- WORK REQUEST
Begin your copy at the line holding "Task: Select Wall.b.1 in the model tree" and end it at the last line of the listing. Keep every line exact and leave out the pictures.

_ _ _ _ _ _ _

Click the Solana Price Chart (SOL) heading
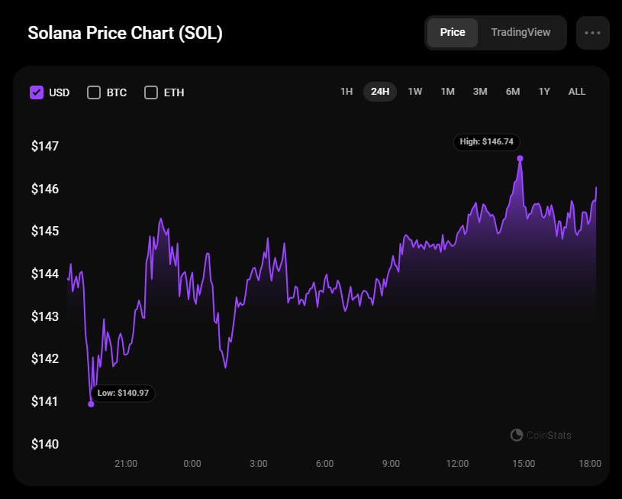click(125, 34)
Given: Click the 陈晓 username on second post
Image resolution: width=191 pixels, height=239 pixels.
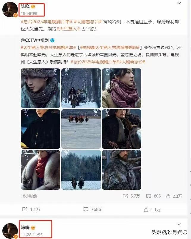Looking at the screenshot, I should [25, 228].
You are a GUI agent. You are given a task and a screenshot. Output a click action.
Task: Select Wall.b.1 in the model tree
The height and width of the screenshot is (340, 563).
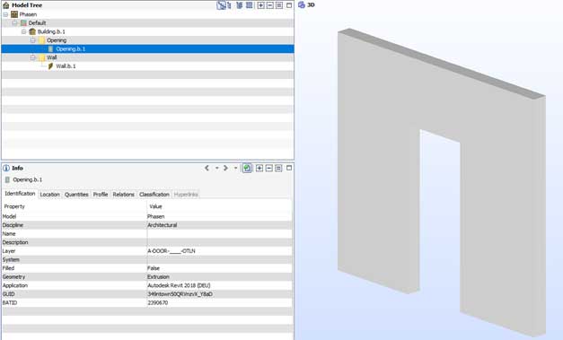click(x=66, y=66)
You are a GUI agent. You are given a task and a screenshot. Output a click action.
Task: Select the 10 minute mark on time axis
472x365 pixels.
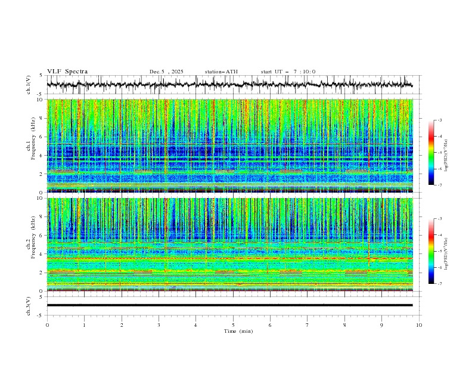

_ _ _ _ _ _ _

- RESPONSE
Task: Select Wall.b.1 in the model tree
The height and width of the screenshot is (340, 563).
click(x=66, y=66)
You are a GUI agent. You are given a task and a screenshot. Output a click action.
Task: Select the 10 minute mark on time axis
472x365 pixels.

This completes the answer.